1.2.2 不明原因反复自然流产(recurrent miscarriage,RM) 反复自然流产2次及以上。
1.2.3 不明原因反复种植失败(recurrent implantation failure,RIF) 移植3次及以上或移植高评分卵裂期胚胎数4~6个或高评分囊胚数3个及以上均失败。
1.2.4 严重畸精子症
1.3 PGD的禁忌证 有以下情况之一者,不得实施PGD技术:
1.3.1 目前基因诊断或基因定位不明的遗传性疾病。
1.3.2 非疾病性状的选择,如性别、容貌、身高、肤色等。
1.3.3 其他不适宜实施PGD的情况。
1.4 其他几种特殊情况
1.4.1 性染色体数目异常
如47,XYY、47,XXX等,产生性染色体异常后代的几率较低[1,2],不建议实施PGD;而47,XXY生育后代染色体异常风险增加[3],可酌情考虑是否实施PGD。
1.4.2 对于常见的染色体多态
如1qh+、9qh+、inv(9)(p12q13)、Yqh+等,不建议PGD。
患者夫妇在选择实施PGD/PGS前,需要接受至少一次的遗传咨询,使其充分了解自身的生育和遗传风险,知晓现阶段可能的医学干预措施及其利弊,自愿选择治疗方式,并保存相关咨询记录资料。
2.1 病史采集及家系分析
包括收集患者及相关家系成员的原始临床资料及遗传检测结果,绘制系谱图;询问夫妇双方的疾病史、生育史、专科检查及健康评估结果;对于HLA配型者,需评估患儿目前的病情及诊治情况,判断其病情是否允许等待。
2.2 风险评估
结合家系调查和遗传检测结果,以及相关疾病的一般遗传发病规律,充分评估夫妇的再生育风险。
2.3 知情选择
根据评估的生育风险告知可能的干预措施,如产前诊断、PGD/PGS、配子捐赠等,以及现阶段不同干预技术方案的优缺点,让夫妇自愿选择生育干预措施。夫妇在选择PGD/PGS周期治疗前,需充分知晓整个过程中的各类风险,涉及常规体外受精的治疗过程、PGD/PGS技术造成的胚胎活检、冷冻复苏损伤、个别胚胎可能诊断不明、检测后无可移植胚胎、染色体嵌合型胚胎发育潜能的不确定性、无法常规鉴别染色体结构异常的携带者、由于胚胎自身的生物学特性以及检测技术的局限性可能导致误诊的风险、以及若获得持续妊娠,需行产前诊断确诊等。

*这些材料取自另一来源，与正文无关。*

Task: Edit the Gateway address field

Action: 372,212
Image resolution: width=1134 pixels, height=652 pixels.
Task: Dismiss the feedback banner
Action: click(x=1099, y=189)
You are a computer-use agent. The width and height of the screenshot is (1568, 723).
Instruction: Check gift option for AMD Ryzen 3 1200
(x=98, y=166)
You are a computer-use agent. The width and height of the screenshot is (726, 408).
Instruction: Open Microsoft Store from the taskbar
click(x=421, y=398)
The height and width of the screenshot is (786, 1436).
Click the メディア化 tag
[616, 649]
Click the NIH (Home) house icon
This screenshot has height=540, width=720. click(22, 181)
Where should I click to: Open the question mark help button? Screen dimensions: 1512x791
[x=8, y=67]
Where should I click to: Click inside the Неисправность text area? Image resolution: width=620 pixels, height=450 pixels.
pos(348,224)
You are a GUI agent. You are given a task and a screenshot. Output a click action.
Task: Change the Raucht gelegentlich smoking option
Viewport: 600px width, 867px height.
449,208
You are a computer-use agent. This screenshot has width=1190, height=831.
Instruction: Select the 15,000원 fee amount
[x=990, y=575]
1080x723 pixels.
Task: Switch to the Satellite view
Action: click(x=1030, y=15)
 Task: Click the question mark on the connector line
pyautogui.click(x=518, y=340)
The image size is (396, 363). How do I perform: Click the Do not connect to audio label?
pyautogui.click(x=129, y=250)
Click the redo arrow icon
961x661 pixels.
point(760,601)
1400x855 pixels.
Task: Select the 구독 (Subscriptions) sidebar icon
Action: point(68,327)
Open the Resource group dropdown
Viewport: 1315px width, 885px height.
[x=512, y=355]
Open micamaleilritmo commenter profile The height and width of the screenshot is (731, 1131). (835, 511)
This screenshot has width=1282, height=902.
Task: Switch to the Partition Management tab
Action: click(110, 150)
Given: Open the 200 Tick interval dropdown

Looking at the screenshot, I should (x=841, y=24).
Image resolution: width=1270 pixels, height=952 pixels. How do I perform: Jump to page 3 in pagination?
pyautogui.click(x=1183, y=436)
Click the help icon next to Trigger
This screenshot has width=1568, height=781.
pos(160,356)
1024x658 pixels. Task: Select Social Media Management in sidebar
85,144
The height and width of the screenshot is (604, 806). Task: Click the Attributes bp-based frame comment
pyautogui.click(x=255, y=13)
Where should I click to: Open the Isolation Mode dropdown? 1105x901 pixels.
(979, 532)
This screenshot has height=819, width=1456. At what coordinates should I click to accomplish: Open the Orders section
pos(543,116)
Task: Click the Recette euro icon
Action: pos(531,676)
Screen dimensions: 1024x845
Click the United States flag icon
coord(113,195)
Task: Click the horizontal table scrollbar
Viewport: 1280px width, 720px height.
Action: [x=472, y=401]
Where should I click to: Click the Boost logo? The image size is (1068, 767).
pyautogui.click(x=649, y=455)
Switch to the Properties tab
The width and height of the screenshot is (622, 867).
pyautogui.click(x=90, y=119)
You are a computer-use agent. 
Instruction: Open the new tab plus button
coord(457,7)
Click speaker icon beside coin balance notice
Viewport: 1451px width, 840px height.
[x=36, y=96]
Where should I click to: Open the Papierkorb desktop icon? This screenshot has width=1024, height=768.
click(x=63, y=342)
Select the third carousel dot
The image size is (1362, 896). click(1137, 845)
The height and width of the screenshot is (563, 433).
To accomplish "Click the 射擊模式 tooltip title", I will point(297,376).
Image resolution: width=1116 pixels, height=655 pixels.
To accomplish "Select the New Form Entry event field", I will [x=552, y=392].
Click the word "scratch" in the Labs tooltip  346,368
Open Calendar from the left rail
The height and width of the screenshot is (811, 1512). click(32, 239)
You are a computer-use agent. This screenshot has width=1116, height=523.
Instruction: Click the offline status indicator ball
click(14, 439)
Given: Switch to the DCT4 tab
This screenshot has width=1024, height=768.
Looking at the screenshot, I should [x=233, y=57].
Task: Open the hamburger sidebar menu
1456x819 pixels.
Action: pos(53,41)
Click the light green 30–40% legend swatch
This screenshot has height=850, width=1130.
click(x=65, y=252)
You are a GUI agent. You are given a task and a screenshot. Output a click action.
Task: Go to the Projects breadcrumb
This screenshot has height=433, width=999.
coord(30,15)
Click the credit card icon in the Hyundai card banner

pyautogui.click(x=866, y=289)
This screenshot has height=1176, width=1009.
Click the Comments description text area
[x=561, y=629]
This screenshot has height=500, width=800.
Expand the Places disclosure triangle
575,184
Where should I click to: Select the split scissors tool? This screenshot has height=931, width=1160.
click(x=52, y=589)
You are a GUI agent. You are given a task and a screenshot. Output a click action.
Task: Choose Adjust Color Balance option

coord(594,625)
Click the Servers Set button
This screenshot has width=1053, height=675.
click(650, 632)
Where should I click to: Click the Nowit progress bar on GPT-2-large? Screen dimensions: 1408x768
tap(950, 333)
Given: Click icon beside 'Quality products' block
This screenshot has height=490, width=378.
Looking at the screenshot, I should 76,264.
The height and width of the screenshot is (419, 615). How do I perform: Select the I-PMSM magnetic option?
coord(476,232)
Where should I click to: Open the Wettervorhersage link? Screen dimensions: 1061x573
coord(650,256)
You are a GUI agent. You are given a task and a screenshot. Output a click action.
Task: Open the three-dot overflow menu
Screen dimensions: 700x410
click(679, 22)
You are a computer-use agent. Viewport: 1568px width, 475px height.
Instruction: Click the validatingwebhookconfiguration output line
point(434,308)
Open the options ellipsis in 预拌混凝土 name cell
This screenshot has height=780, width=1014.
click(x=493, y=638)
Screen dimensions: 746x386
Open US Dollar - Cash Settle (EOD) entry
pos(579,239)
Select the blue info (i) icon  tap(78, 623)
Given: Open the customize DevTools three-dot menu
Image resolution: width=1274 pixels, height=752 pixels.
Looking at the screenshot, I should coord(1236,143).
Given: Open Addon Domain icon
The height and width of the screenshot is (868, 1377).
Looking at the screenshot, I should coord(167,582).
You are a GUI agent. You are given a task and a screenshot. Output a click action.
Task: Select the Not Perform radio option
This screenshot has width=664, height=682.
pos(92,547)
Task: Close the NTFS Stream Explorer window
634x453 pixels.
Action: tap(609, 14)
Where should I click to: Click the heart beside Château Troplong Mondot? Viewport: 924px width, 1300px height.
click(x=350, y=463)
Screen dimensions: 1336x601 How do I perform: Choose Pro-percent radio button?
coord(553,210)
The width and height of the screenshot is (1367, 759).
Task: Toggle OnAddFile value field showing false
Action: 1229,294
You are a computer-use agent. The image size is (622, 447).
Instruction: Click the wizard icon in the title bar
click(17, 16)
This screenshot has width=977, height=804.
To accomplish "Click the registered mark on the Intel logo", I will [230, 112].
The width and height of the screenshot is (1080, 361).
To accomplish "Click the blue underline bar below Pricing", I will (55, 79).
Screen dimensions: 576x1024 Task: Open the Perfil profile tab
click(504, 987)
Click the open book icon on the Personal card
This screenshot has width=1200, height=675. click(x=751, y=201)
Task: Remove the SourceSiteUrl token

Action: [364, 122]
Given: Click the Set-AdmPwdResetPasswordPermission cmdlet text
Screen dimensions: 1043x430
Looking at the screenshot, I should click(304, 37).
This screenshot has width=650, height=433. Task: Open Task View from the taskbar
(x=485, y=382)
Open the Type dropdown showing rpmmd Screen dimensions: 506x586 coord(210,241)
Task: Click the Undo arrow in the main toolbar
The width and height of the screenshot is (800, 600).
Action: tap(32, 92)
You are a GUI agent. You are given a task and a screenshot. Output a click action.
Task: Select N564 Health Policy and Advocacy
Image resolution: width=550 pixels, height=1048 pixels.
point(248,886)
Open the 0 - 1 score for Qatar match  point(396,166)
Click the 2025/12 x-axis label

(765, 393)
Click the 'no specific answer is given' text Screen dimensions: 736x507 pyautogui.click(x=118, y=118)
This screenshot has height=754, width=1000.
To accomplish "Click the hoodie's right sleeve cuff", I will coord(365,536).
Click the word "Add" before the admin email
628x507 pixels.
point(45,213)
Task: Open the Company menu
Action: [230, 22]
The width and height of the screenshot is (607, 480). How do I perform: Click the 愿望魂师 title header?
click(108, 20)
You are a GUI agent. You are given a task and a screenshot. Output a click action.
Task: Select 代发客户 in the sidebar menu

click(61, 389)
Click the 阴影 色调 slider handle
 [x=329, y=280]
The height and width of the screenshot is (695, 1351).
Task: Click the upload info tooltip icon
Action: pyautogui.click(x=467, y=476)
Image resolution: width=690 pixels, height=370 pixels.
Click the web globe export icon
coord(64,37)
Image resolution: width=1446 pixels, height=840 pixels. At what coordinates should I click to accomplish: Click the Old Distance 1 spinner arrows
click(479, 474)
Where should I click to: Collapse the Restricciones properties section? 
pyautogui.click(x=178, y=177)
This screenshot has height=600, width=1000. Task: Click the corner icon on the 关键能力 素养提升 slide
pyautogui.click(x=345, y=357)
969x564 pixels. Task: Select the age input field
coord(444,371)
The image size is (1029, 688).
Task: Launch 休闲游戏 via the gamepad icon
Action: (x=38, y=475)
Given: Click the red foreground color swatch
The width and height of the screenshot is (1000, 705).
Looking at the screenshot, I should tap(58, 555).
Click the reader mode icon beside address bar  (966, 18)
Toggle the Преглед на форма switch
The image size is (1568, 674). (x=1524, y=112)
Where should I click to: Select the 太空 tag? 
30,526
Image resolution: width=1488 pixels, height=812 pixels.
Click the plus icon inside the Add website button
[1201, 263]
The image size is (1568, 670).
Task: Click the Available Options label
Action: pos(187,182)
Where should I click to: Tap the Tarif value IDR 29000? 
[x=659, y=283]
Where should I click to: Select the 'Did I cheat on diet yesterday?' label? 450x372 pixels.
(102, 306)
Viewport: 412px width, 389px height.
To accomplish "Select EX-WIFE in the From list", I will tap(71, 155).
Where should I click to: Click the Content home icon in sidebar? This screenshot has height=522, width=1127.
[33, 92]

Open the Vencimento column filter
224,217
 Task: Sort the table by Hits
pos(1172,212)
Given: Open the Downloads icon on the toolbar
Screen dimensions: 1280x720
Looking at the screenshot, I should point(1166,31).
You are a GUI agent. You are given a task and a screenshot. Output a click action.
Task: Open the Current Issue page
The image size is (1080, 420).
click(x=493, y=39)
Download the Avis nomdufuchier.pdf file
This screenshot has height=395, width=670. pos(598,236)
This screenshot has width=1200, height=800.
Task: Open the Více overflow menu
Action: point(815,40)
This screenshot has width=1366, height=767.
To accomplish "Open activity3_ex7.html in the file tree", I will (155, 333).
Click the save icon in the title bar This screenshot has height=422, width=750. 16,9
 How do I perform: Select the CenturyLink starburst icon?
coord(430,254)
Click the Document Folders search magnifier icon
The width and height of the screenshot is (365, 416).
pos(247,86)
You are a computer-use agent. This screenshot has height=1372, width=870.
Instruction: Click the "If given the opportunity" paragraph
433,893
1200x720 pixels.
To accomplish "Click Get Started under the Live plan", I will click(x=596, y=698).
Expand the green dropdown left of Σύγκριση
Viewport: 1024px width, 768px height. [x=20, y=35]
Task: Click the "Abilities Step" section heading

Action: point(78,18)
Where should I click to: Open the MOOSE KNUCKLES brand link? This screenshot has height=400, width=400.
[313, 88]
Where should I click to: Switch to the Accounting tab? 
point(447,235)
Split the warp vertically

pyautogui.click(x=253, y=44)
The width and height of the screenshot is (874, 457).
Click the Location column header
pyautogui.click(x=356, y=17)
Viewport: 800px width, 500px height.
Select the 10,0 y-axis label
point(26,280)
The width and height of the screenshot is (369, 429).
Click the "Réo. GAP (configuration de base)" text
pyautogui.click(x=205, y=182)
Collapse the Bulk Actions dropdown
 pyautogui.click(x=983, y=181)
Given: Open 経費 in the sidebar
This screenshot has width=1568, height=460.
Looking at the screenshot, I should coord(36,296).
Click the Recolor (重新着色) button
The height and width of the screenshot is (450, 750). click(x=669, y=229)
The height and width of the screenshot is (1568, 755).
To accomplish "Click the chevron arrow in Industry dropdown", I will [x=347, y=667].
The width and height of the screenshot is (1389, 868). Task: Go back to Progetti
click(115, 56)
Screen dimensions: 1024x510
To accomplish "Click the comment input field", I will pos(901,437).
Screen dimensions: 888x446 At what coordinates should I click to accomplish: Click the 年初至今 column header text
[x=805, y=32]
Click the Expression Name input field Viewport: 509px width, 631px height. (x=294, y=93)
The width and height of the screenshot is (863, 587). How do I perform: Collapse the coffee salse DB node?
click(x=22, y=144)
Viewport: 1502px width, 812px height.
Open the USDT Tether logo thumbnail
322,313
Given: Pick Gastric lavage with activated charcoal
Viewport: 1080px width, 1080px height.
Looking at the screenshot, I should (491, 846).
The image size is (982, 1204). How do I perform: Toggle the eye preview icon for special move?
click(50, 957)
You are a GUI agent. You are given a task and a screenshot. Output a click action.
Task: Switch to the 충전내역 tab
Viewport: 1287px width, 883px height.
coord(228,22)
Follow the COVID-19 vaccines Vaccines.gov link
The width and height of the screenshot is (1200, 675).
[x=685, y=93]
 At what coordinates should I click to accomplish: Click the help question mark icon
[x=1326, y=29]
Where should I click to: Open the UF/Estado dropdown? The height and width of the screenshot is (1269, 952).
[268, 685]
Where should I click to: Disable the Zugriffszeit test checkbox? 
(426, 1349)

3.1 行PGD/PGS检测后的胚胎,建议行单胚胎移植。
3.2 当本周期无完全正常的可移植胚胎时,患者经遗传咨询和知情同意后,可自愿选择移植非整倍体嵌合体异常胚胎[4],并依顺序优先选择移植不良风险较小的嵌合型胚胎。
3.3 在对单基因疾病实施PGD时,携带致病基因突变但很可能不发病的胚胎可作为备选移植胚胎。
3.4 可选择新鲜周期移植或者复苏周期移植。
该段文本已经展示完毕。